Ces images ont été tournées à l'hôpital pour enfants de La Timone et suscitent l'ire des syndicats. "C'est la goutte d'eau qui fait déborder le vase. On est en grande difficulté", assure, très remonté, Yves Castino, de la CGT, qui ajoute : "Déjà que l'on a eu une note de la direction générale nous indiquant qu'on allait laver des blouses à usage unique..." Lui aussi a eu vent d'une convocation de certaines des protagonistes de la vidéo. "Ce n'est pas le personnel qui doit rendre des comptes, c'est le ministère de la Santé, l'ARS et la direction de l'hôpital. Ces femmes risquent leur vie, celles de leur famille et des malades."

Même indignation du côté du syndicat Sud. "Le contexte est dramatique. Déjà que cela fait un mois que l'on réclame des masques FFP2...", souffle sa représentante, Solange Teulière. 

Il y a des moments où l'on n'a plus de mots pour exprimer notre révolte.

Solange Teulière, responsable syndicale Sud Santé

à franceinfo

"Il faut faire sortir ce qui se passe et elles ont eu raison, poursuit-elle. On va demander une enquête à l'ARS pour savoir d'où viennent ces surblouses. C'est hallucinant. On enverrait nos soldats au Sahel avec une fleur au fusil ?"

Trois cents surblouses défectueuses

Contactée par franceinfo, l'AP-HM (Assistance publique - Hôpitaux de Marseille), dont dépend l'hôpital de La Timone, renvoie, dans un premier temps, à son communiqué de presse sur le sujet. "Une enquête interne a été immédiatement diligentée pour comprendre l’origine de ses surblouses et les raisons de leur délabrement. A ce stade, il apparaît que les conditions de stockage de ces blouses (lieu humide) seraient la raison de cet état. Mais il est trop tôt pour déterminer le point d’origine de cette détérioration", explique-t-on. 

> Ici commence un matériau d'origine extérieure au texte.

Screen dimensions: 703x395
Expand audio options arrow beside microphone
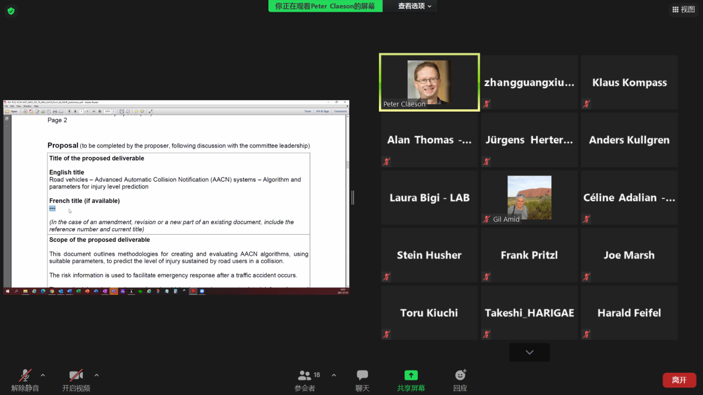click(43, 375)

Face à la polémique grandissante sur les réseaux sociaux, un point presse téléphonique a été organisé lundi après-midi. Selon Pierre Pinzelli, secrétaire général de l'AP-HM, trois cents surblouses ont été identifiées comme défectueuses, parmi un lot de 20 400 pièces. 

Nous avons un système de signalement interne qui permet à tout professionnel de signaler un produit défectueux. Ces surblouses ont été immédiatement retirées. Il n'y a eu aucune mise en danger de personne.

Pierre Pinzelli, secrétaire général de l'AP-HM

à franceinfo

Deux cartons ont été livrés dans un service de l'hôpital pour enfants de La Timone et un troisième dans un autre service, qui été immédiatement identifié comme défectueux et retiré, précise l'AP-HM. Dans le service des enfants, il y avait six patients, dont deux atteints du coronavirus, lorsque les cartons ont été déballés. Aucune des surblouses défectueuses n'a été utilisée au contact des malades. 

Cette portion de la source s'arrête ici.